## [Text to read]
········
Dec 28, 1997


I have always known that the nature of God was so 'other' from us, but I am beginning to realize how 'other' His heart is...

In my little apartment, my kids and I read the Christmas story this year. My eldest daughter read Philippians 2.5ff first (to point out what Jesus left to come to earth), and then read the "traditional" birth-story in Luke 2 (we read both passages from the Message NT, to shock us out of our expectancies). The elements of the story are so familiar:

 

But I put those facts into the historical context of the day...

1. Caesar had been in self-aggrandizing mode recently, and was appealing to be named "First man among men" and "Father of Rome" and such titles of honor and preeminence. To do this required Senate approval, which required the census of which we speak. The entire affair had nothing to do with taxation (as the older KJV) indicated--it had to do with pride. (See the details in the piece on Quirinius)

2. The Bible Background Commentary (BBC) points out that this birth seems to be almost pointed in its contrast to the celebration of the Roman Emperors' birth celebration:

"Good news" could refer to the proclamation of God’s salvation (Is 52:7), but pagans applied it also to celebrations of the cult of the emperor among all people in the supposedly worldwide empire. Particularly in celebration of his birthday (pagans publicly celebrated deities’ birthdays), the emperor was hailed "Savior" and "Lord." But Jesus’ birth in a lowly manger distinguishes the true king from the Roman emperor, whose loyalists in Luke’s day would have bristled at (and perhaps responded violently to) the implicit comparison

3. When the emperor celebrated his birthday, he had choirs of his subjects singing his majesty--Jesus had the highest creatures in the universe--His subject also-- doing the honors for Him!
········
## [Data records]
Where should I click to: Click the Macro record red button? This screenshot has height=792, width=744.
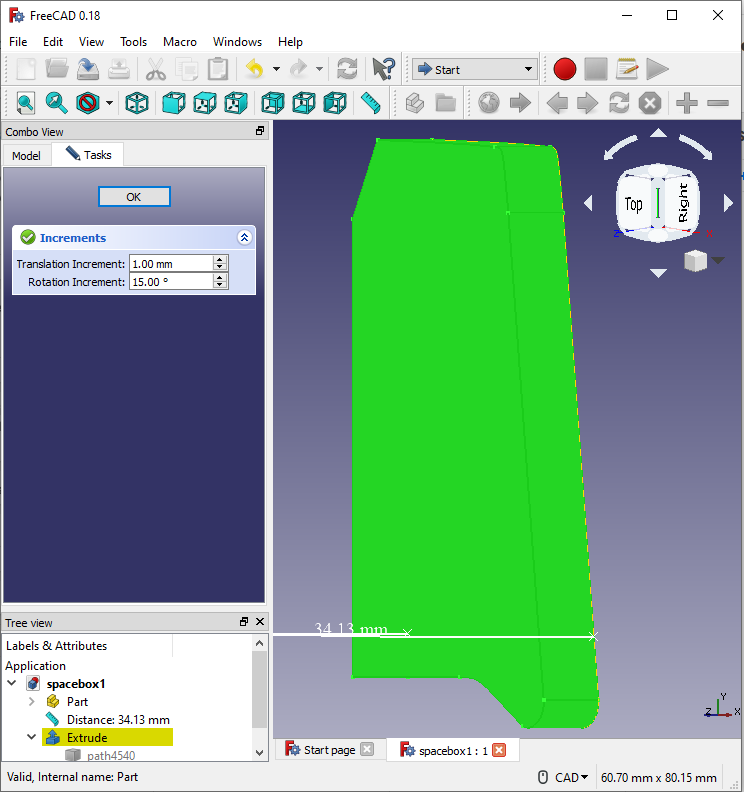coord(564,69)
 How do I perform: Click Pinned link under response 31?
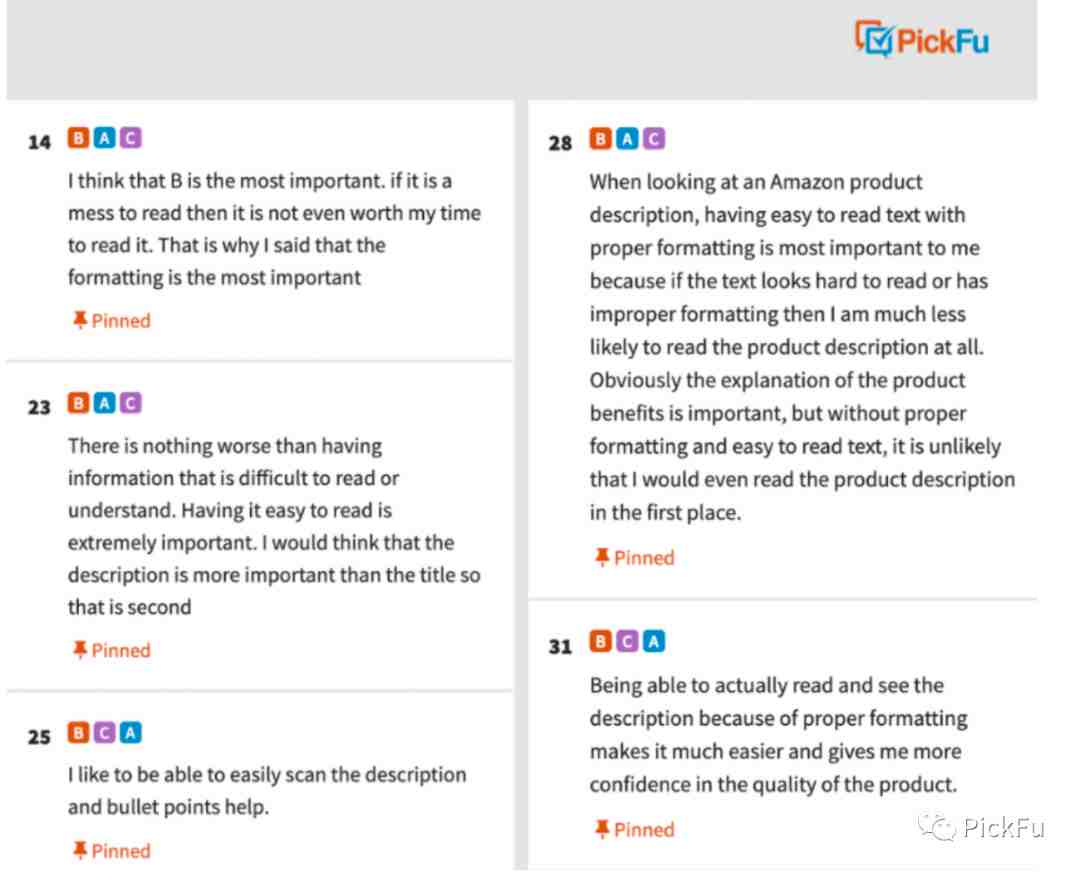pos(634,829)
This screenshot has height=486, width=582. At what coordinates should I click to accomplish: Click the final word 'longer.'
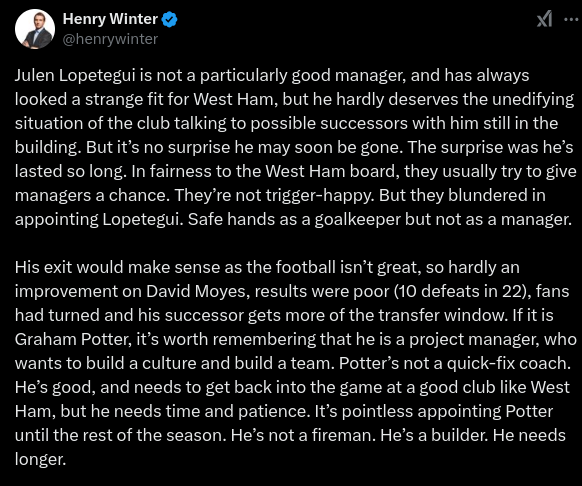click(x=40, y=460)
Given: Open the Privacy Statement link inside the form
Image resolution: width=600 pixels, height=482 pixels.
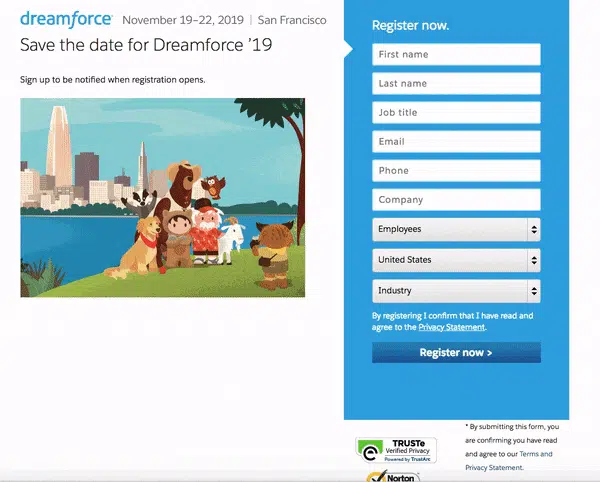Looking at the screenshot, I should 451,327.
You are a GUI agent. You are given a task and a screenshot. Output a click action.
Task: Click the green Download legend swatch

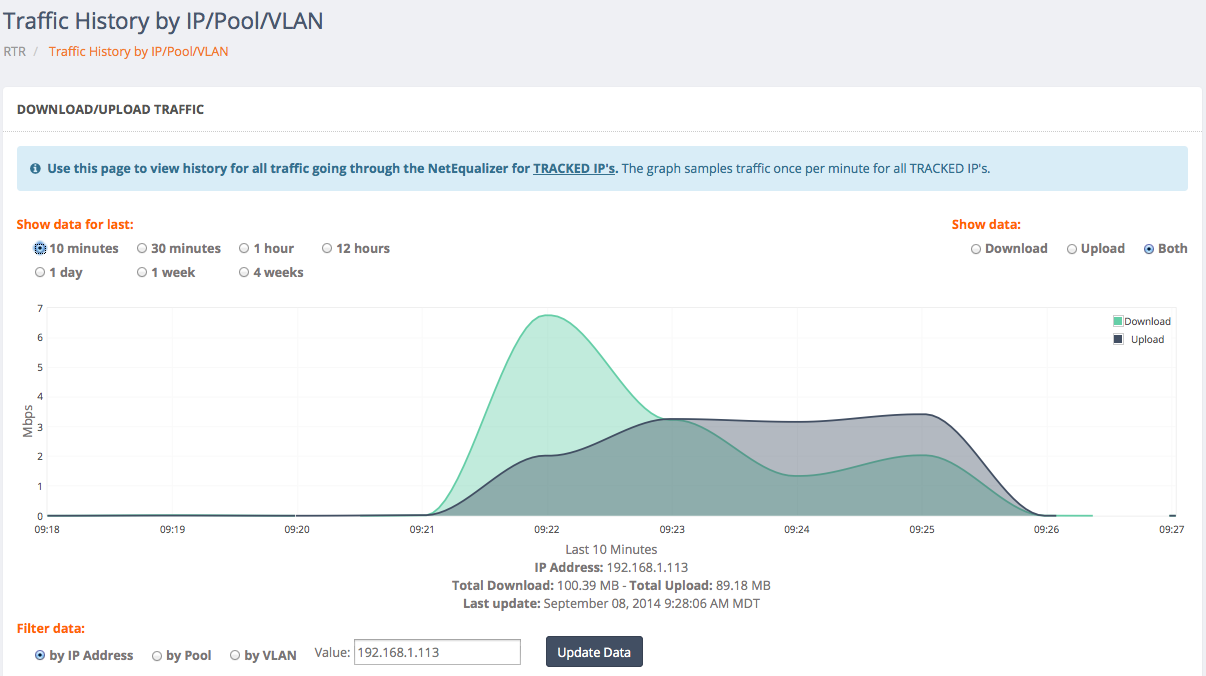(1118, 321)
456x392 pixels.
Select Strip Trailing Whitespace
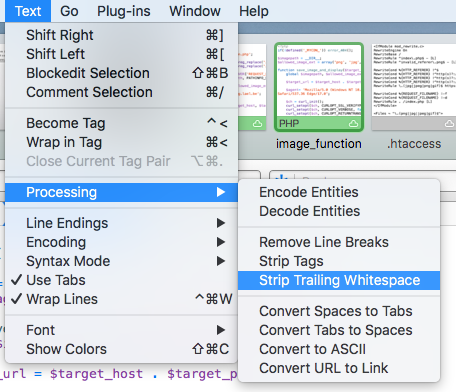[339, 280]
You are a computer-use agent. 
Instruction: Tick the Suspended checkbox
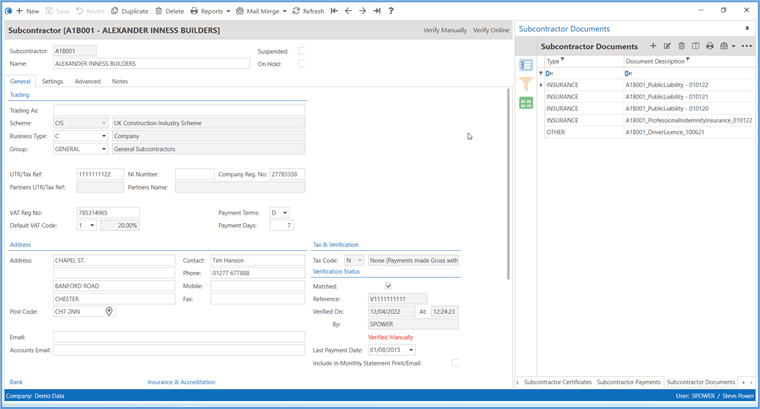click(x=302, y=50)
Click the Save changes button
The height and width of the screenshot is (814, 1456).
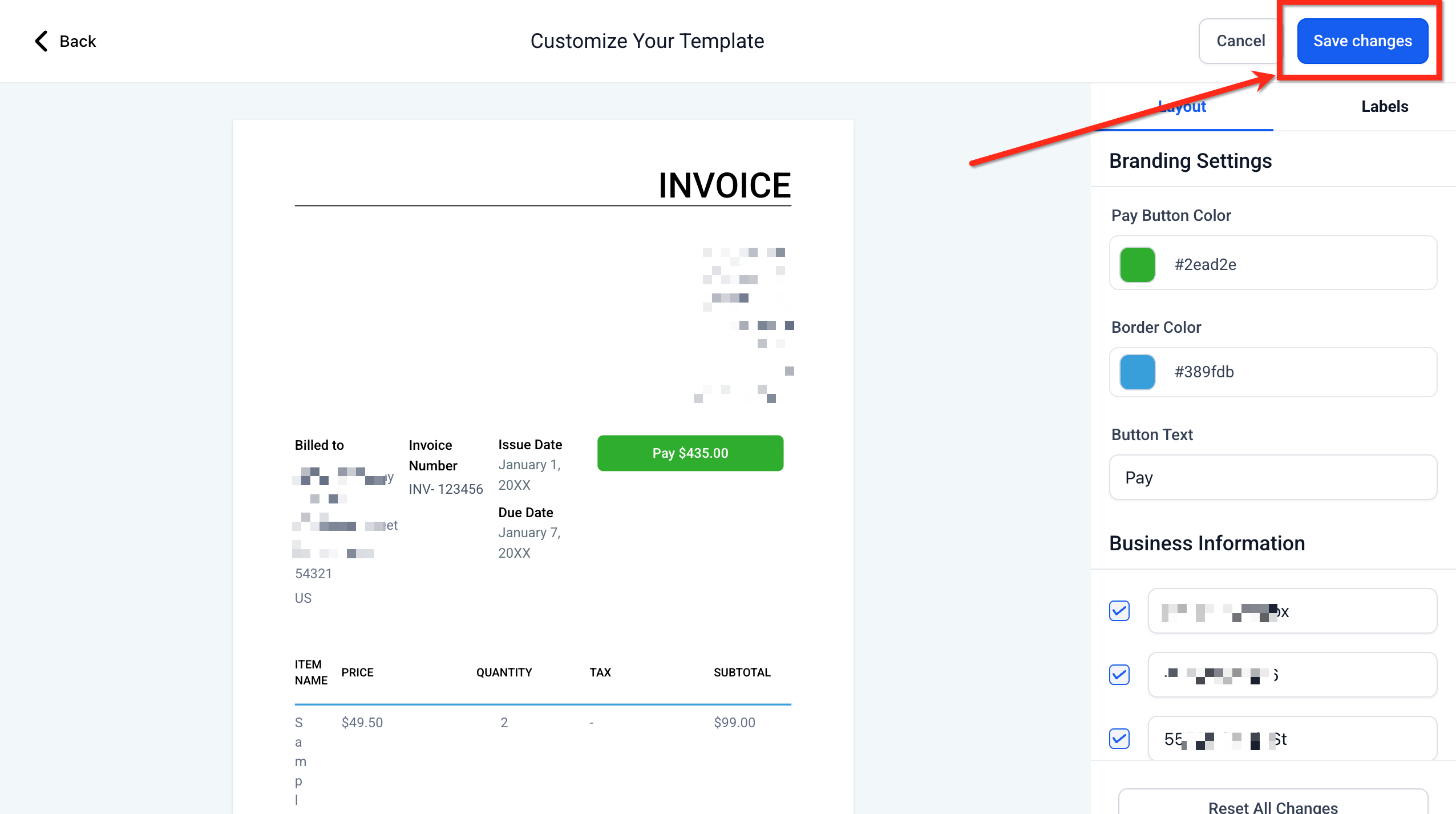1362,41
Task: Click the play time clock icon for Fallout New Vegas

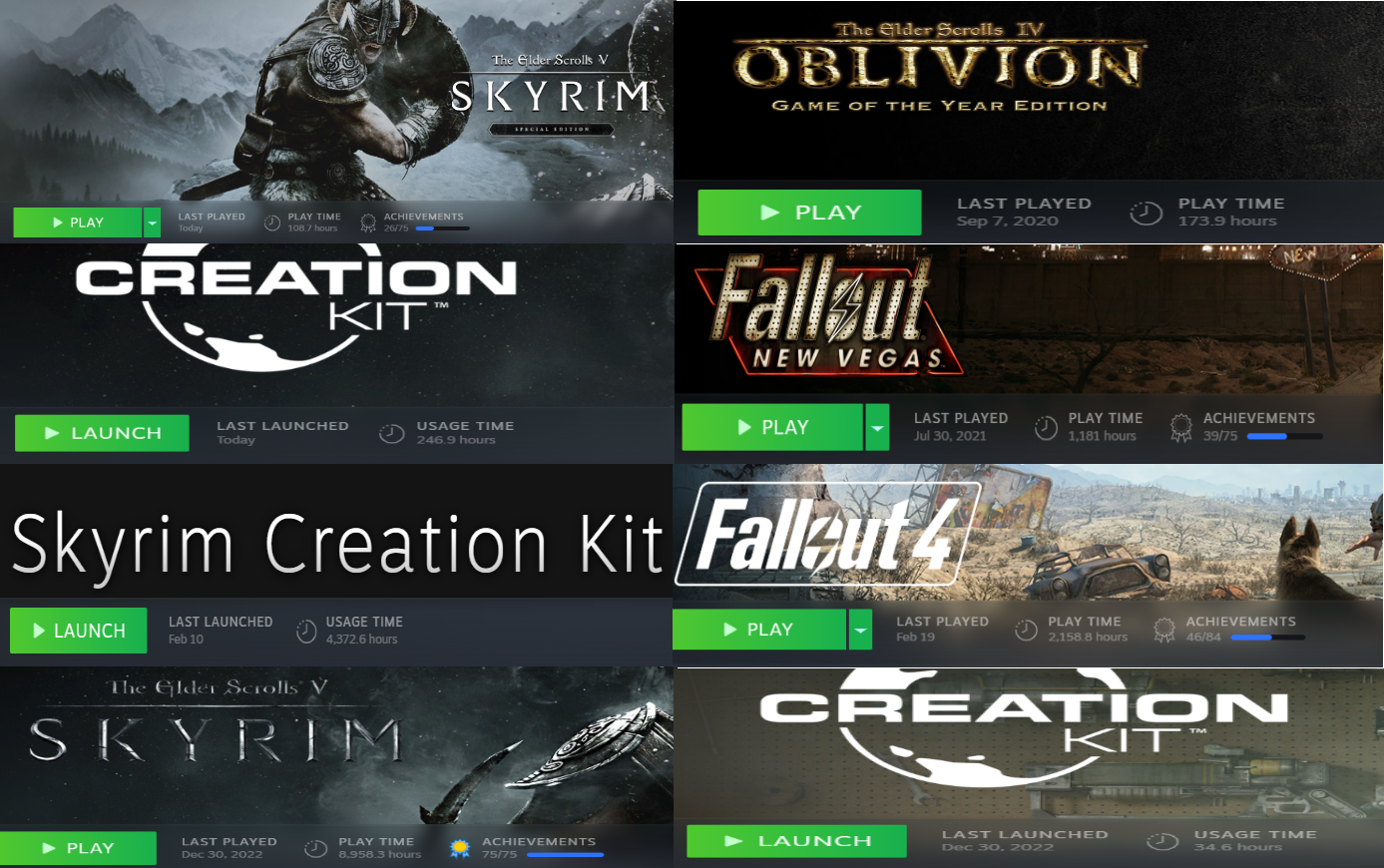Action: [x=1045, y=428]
········
## [Requests]
1) In the Christmas reflection, which translation did the family use for both readings?
2) Write the next part of the Christmas reflection, picking up after its third numbered point.
The entries were taken from another source.

## [Answers to the exercise]
1) The Message NT.

2)
4. Caesar Augustus was known for having created and 'enforced peace' in the Empire, but the true Prince of Peace would come and offer that quiet and true peace to the deepest recesses of human hearts and lives.

5. The first human witnesses and evangelists were shepherds, one of the marginalized outcasts of Israel. Shepherding was one of the 'despised trades' (like tax collector) and shepherds were effectively ostracized and excluded from the religious and cultural life of Jerusalem...God choice such for the honor of first glance and to bear His Son's glorious news... "The first shall be last, and the last shall be first..."

What an amazing story...the Glorious pre-existent Son of God, leaves His home in heaven and steps into human history as the true King in humility and service...He chooses the poor of the world, the ignoble, the 'less'...He reverses the status of all He engages--the rich are poor and the poor are rich (James 1.9). He sets our values on end...the King of Majesty is born quietly, in obscurity, in solidarity with the low...He takes His seat at the low places (Luke 14.8), but the Father will yet exalt Him (Philp 2.5ff; 2 Thess 1.10; Rom 14.11)!

And this was all planned before the creation of time by the Godhead...amazing...

And the Son was always deferring praise to the Father...The Father committed all judgement into His hands and gave Him the 'name above all names', but the Son still pointed everyone to the Father...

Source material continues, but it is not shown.